Başka bir işte çalışmak için elimden geleni denedim, çünkü insan bedeninin değeri parayla ölçülemez. Bu konuda İstanbul LGBTT ve Emekçi Hareket Partisi’nden arkadaşlarım destek oldu. Eğer eğitim hakım engellenmeseydi sağlık sektöründe olmak isterdim.
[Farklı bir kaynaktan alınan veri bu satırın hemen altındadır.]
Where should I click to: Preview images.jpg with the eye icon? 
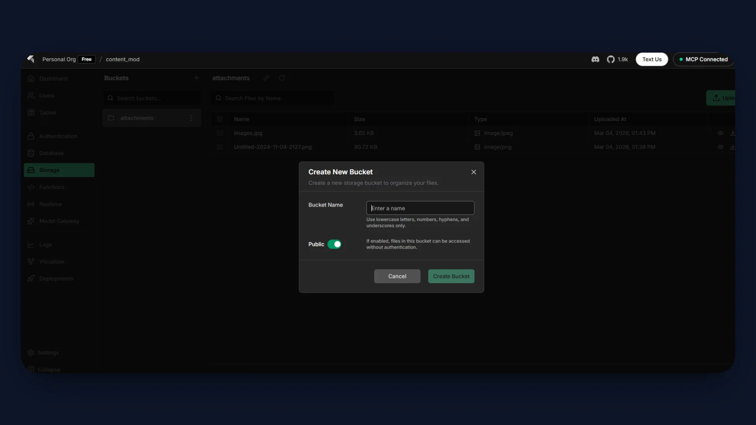720,133
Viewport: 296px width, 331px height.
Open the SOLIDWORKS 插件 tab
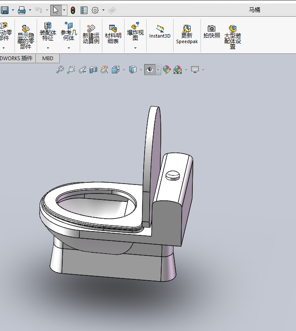tap(16, 59)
Onlar da bana T.C. Çalışma ve Sosyal Güvenlik Bakanlığı, Türkiye İş Kurumu İl Müdürlüğü ve İstanbul Sürekli Eğitim Merkezi işbirliği ile bir kurs olduğunu, buraya gidip istersem başvurmamı söylediler.
 
Ben de gittim, kaydımı yaptırdım, sonra benim kontenjanın dolu olduğunu, 2. dönem kursiyerleriyle katılacağımı söylediler. Tamam dedim ertesi gün telefon açtılar 1 kişi gelmedi istersen gel dediler. Gittim 300 saatlik teori ve uygulamalı eğitimden geçtim, öğretmenlerim benden memnundu. Kurstaki arkadaşlarımla aram çok iyiydi, gerçi önce biraz yadırgadılar ama kendimi kabul ettirdim. Sınav günü geldi, en yüksek puan 100 puandı ben 80 puan aldım. Başarmıştım, çok mutluydum, içimde çok büyük bir coşku vardı.
 
Birinci adımı tamamlamıştım sıra ikinci adımda, uygulamalı eğitimdeydi. Kendime çok güveniyordum, bizleri uygulamalı eğitim için Medical Park’ın değişik yerdeki hastanelerine gönderdiler. İlk engeli burada karşıma çıkardılar, öğrenci sayısının fazla olduğunu söylediler. Ben de geri dönüp kurs yönetimine anlattım, yardımcı olacaklarını söylediler. Bu konuda da benim en büyük yardımcım Şişli Etfal Hastanesi’nde hala görev yapmakta olan Dr. Gülsüm Önal’dır. Kurs yönetimiyle konuştu, bunun haksızlık olduğunu söyledi, onun da baskısıyla beni T.C. Beykoz Kaymakamlığı Mavi Defne Özel Eğitim ve Rehabilitasyon Merkezi’ne uygulamalı eğitime gönderdiler.
 
Önceleri orada da cinsiyet kimliğim yüzünden yadırgadılar ama kendimi kabul ettirdim. Kendime güvenim de bir o kadar artmıştı. Uygulamalı eğitimin de sonuna geldim onlar da bana belki biraz iş bulmam kolaylaşır diye bir yazı verdiler; “Kurumumuzda 3 Temmuz - 12 Ağustos 2010 tarihleri arasında 6 hafta uygulamalı yardımcı sağlık personeli eğitimi alan E.... D..... başarılı ve disiplinli çalışması ile göz dolmuştur. Kurum Müdürü Halil Dündar 12 08 2010”.
 
Buradan her konuda bana yardımcı olan Kurum Müdürü Halil Dündar Beyefendiye ve bana her konuda destek olan beni sınavlara çalıştıran Hocam Gülsüm Önal’a teşekkür ederim.
 
Olmadı, başaramadım, izin vermediler, transeksüel olduğum için iş vermediler. Hep biz size döneriz dediler dönmediler, aslında transeksüelsen sana yaşam hakkı yok, git bedenini sat sonrada biz seni “genel ahlak” deyip yargılayalım dediler.
 
Sayın Başbakan Recep Tayip Erdoğan Bey, bir konuşmanızda “ben onlara da yapılan muameleyi doğru bulmuyorum” demiştiniz. Anayasa yapıyorsunuz biz bu Anayasanın neresindeyiz?
 
İş istiyoruz, yaşam hakkı istiyoruz, eğitim hakkı istiyoruz. Ve benim gibi yüzlerce LGBTT birey bunları istiyor. Biz bu toplumda varız, siz kabullenseniz de kabullenmesiniz de, yok saysanız da biz varız! Toplumda ahlak, genel ahlak deyip geçinenler, iş vermeyerek bizi bedenlerimizi satmak zorunda bırakanlar, kim daha ahlaklı! Bizler mi sizler mi düşünün.